Wednesday, May 12, 2010

Just a thought

David Cameron does not look like a Prime Minister. He looks like the Prime Minister on a BBC sitcom.





The wrath of G_d?

As you've probably heard, Oklahoma recently passed a pair of statutes designed to place further obstacles in the way of women seeking constitutionally-protected abortions. Shortly thereafter, the state was pummeled by a series of tornadoes.

So, how come we don't hear any of the panjandrums who are so certain that they know the will of the Almighty telling us that this is Oklahoma's punishment?

Just wondering.

Monday, May 10, 2010

Wingnuts rule!

The saying goes that revolutions eat their young. The Tea Party faction of the Republican Party exhibited such behavior over the weekend, when their supporters ended the senatorial career of Robert Bennett (R.UT).

Bob Bennett is extremely conservative. Like really, really conservative. But he is not a yahoo, like, say Tom Coburn or James Inhofe (both R. OK). No firebrand, Bennett is the kind of person that conservatives need--a steady, reliable vote who is willing to speak civilly with those across the aisle and will not terrify the legion of independents.

That's not good enough for the radicals who are taking over the GOP. They only want fire-breathing true-believers.

I've already gone out on a limb and said publicly that the Democrats will not do as badly in the mid-term elections as is widely expected. They may lose seats--that's normal in off-years. But as the six months to November unreel, I expect that the sensible center will begin to reject the anger and simple-minded nostrums of the extremists.

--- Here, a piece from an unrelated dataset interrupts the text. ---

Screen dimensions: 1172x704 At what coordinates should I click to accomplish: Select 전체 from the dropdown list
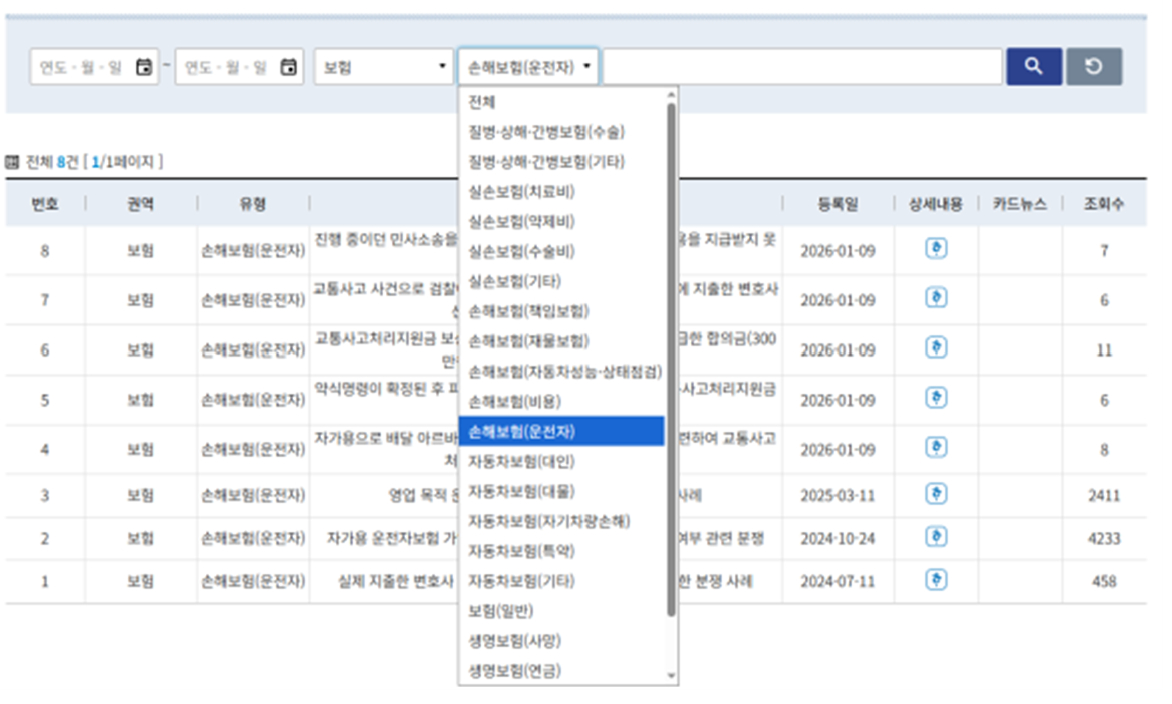(x=482, y=102)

Even if I am wrong about 2010, even if the anger in the nation is even deeper--and broader--than it seems, the Republican Party has taken a turn down the road to irrelevance.

The right place?

Palestinians and Israelis have begun indirect peace talks under US auspices. We should hope that they will be successful, but no one expects rapid results.

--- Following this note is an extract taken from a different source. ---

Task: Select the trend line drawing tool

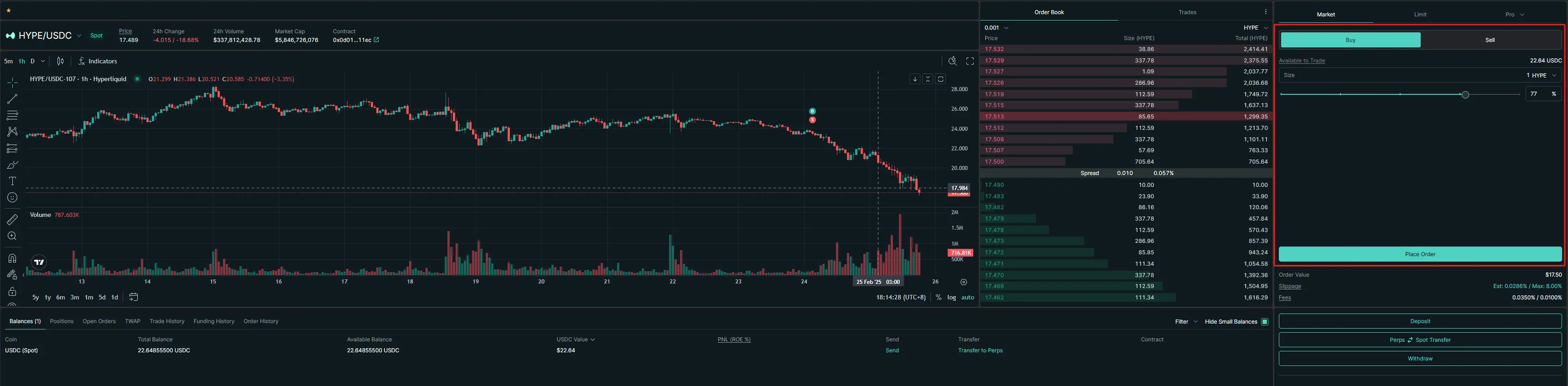Action: (x=12, y=98)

It strikes me that a more important locale for the US to expend energy on peacemaking would be between India and Pakistan. I make no claim to expertise, but it seems as if the issues in the sub-continent, though anything but simple, are less complex than those in the Middle East. And if a real peace treaty could be attained, it would have direct and immediate benefits to American interests. To begin with, it would free the largest part of Pakistan's military to cope with the Taliban and al Qaeda, and probably permit the nation to reduce its overall military expenditures as well, thereby much improving its economic prospects.

Wednesday, May 05, 2010

The time for gun control is past

Faisal Shahzad, the would-be Times Square car bomber, was the legal owner of a Kel-Tec Sub Rifle 2000, a weapon that The New York Times described as "fearsome looking, a hybrid of a pistol and a long gun." A semi-automatic weapon with a telescoping stock, it could be concealed with ease under a coat, and provide a terrorist with just the weapon he needs to kill a large number of people in a place like Times Square.t s

And this weapon was bought legally in Connecticut, not obtained at some gun show or bought from a gun-runner in Georgia or Virginia.

It's time to stop talking about gun control and start talking about gun sanity.